A Pandora spokesperson told Billboard that after much analysis, it was decided to discontinue operations in the two countries over the next few weeks. "While our experience in these markets reinforces the broader global opportunity long-term, in the short-term we must remain laser-focused on the expansion of our core business in the United States," the rep said.
Sydney is home to Pandora's largest international office, with staffers working in sales, rev ops, creative services, HR and marketing. A satellite office in Melbourne houses sales and rev ops departments. Pandora's New Zealand office, located in downtown Auckland, has sales and revenue operations.
Pandora's head count in the ANZ market is unclear; according to AdNews, around 60 people work in the Australian offices. Jane Huxley, who launched the service there, announced she was leaving in March after five years.
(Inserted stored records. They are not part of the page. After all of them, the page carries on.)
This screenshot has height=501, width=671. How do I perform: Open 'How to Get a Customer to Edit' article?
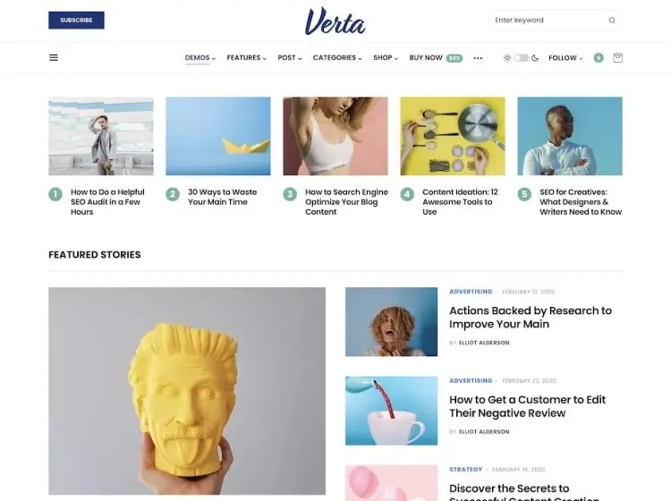click(x=527, y=406)
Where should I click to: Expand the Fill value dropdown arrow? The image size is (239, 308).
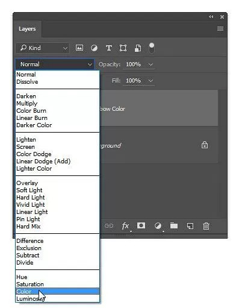(x=151, y=81)
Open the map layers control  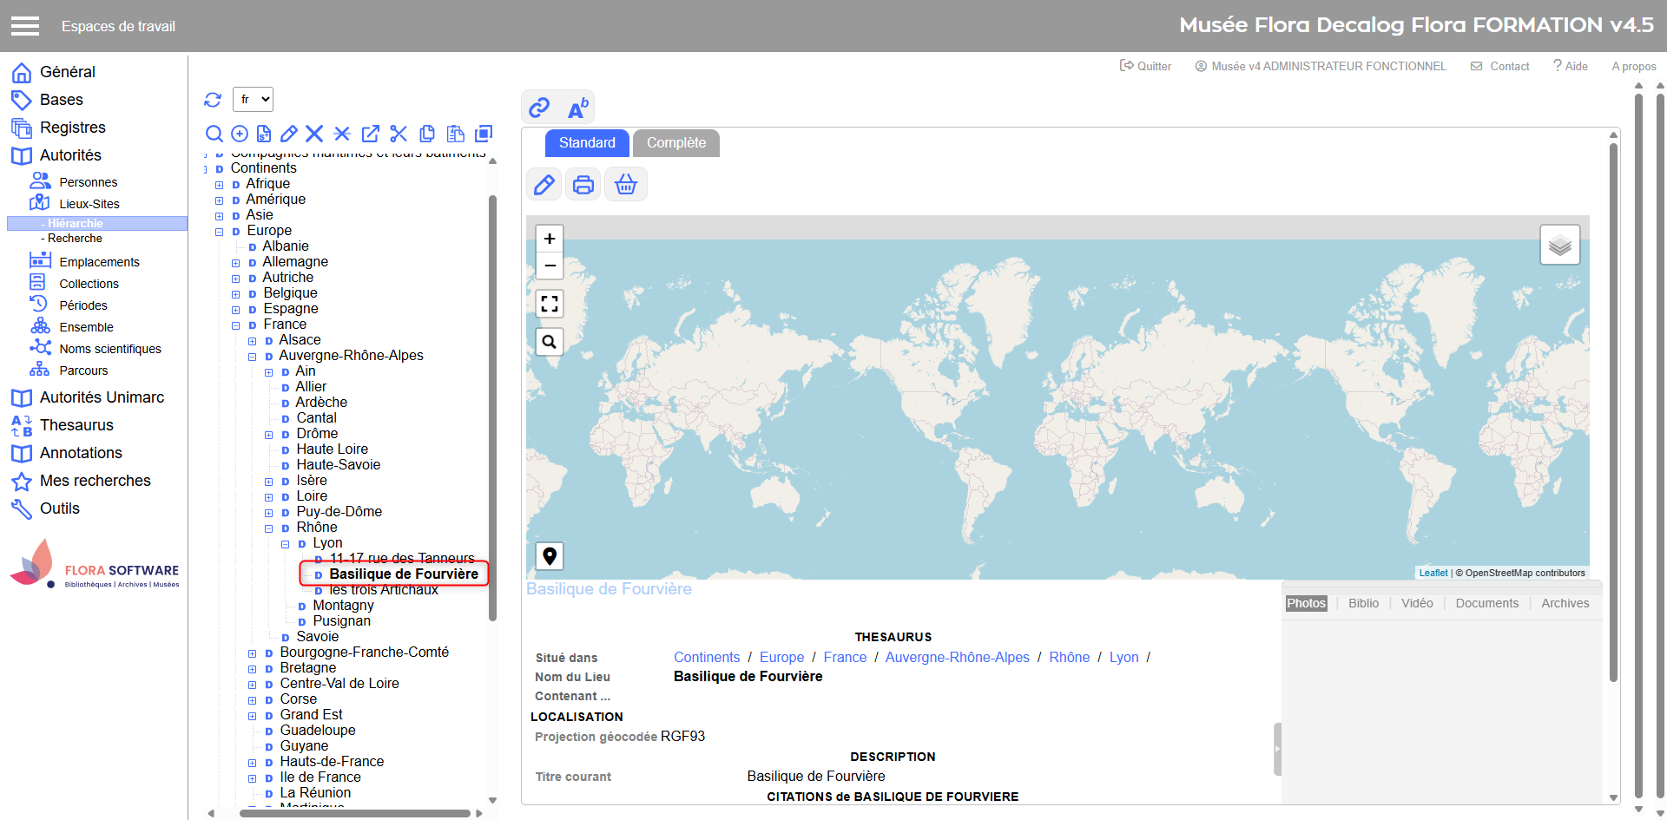[1559, 246]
At the time, Pandora said its ANZ listener base had grown to over 5 million registered users.
In Australia, the service has partnerships with Woolworths and Rolling Stone, among other brands.
Westergren's exit was confirmed on Tuesday, along with the departures of two other high level executives: chief marketing officer Nick Bartle, who joined in September 2016, and president Mike Herring, who has been with the company since February 2013. The changes come on the heels of a series of deals aimed at stabilizing its balance sheet, most notably a $480 million investment by SiriusXM and the sell-off of its ticketing business TicketFly for $200 million.
"Over the past several weeks, the board has taken a number of steps to refocus and reinforce Pandora.," said board member Roger Faxon.